# About this exercise
All entries below must be output word for word, and the pictures left behind.

------ Records supplied

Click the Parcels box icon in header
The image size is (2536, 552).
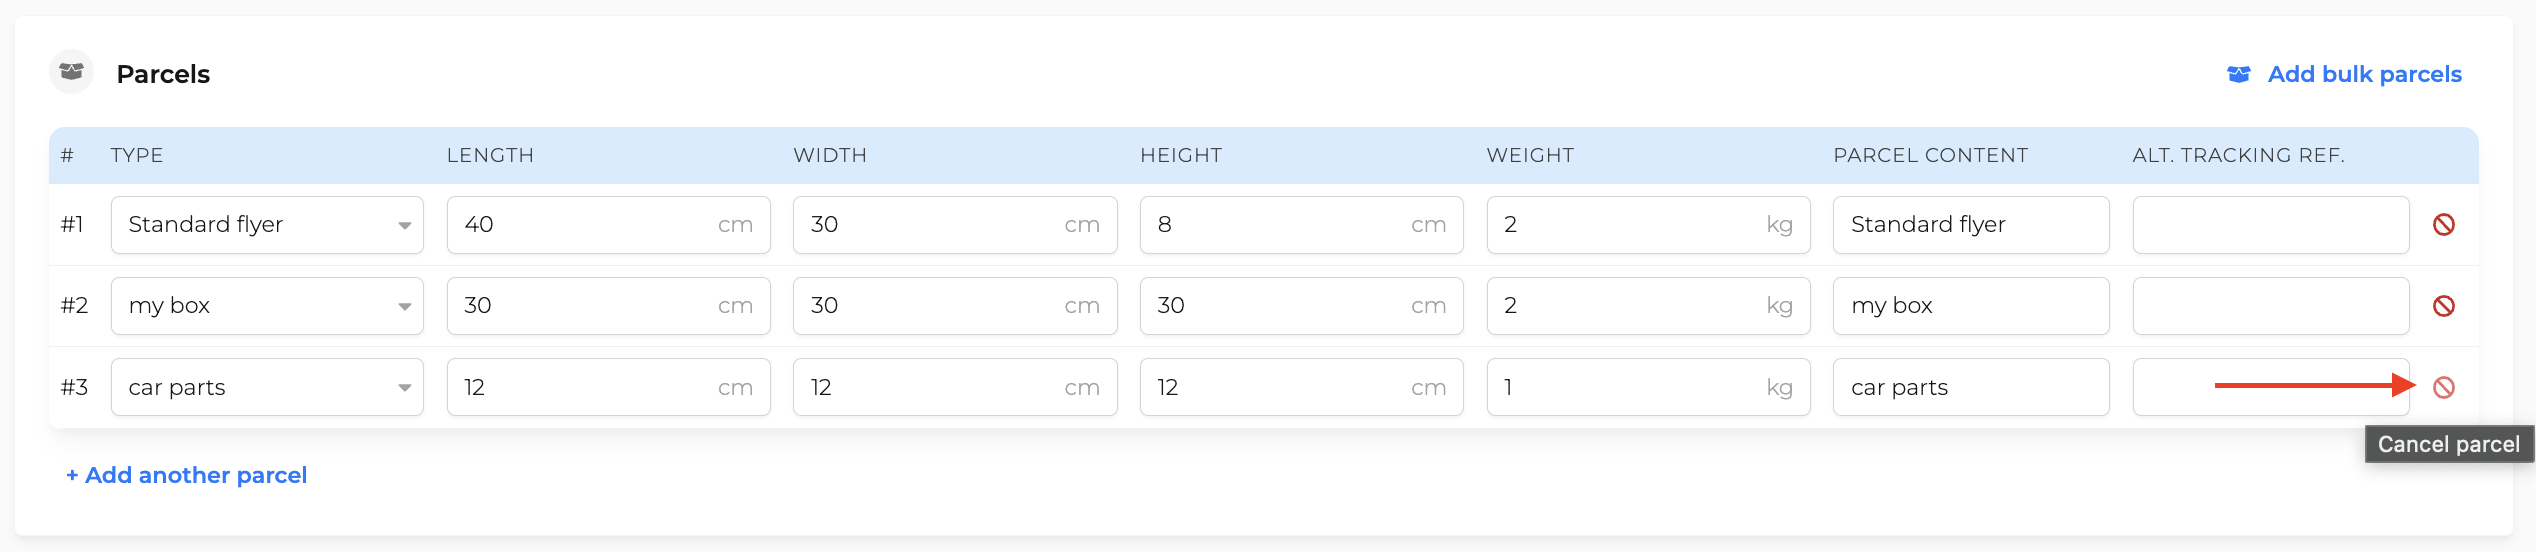click(71, 72)
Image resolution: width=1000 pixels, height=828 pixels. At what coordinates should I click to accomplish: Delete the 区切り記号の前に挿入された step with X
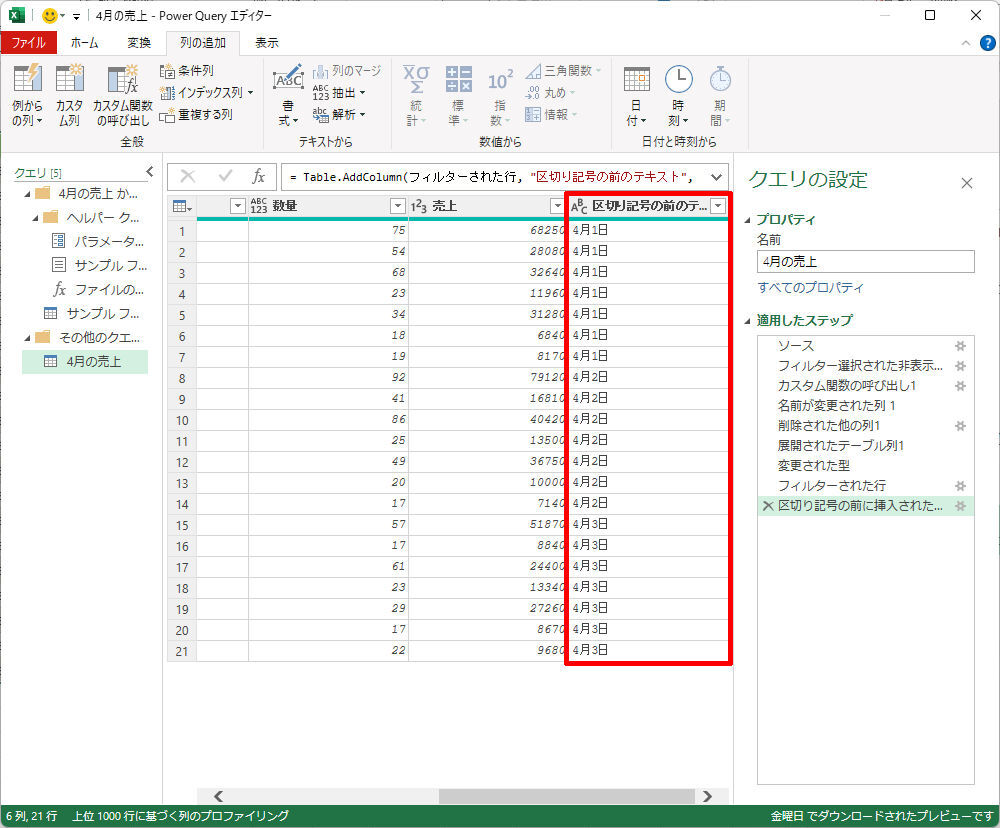(767, 506)
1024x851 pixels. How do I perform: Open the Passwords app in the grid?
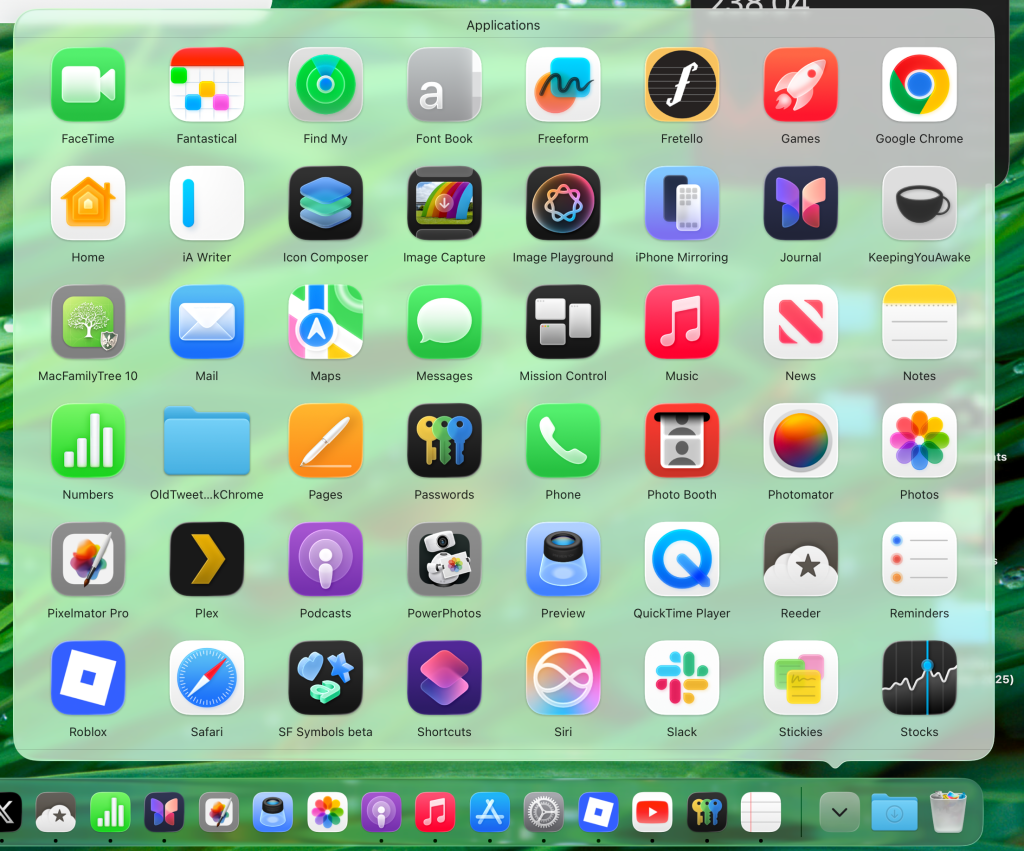pyautogui.click(x=444, y=441)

------------

# Answer
Click the Parcels box icon in header
The image size is (2536, 552).
click(71, 72)
Image resolution: width=1000 pixels, height=828 pixels. At what coordinates should I click to accomplish: Delete the 区切り記号の前に挿入された step with X
(767, 506)
1024x851 pixels. How do I perform: Open the Passwords app in the grid?
pyautogui.click(x=444, y=441)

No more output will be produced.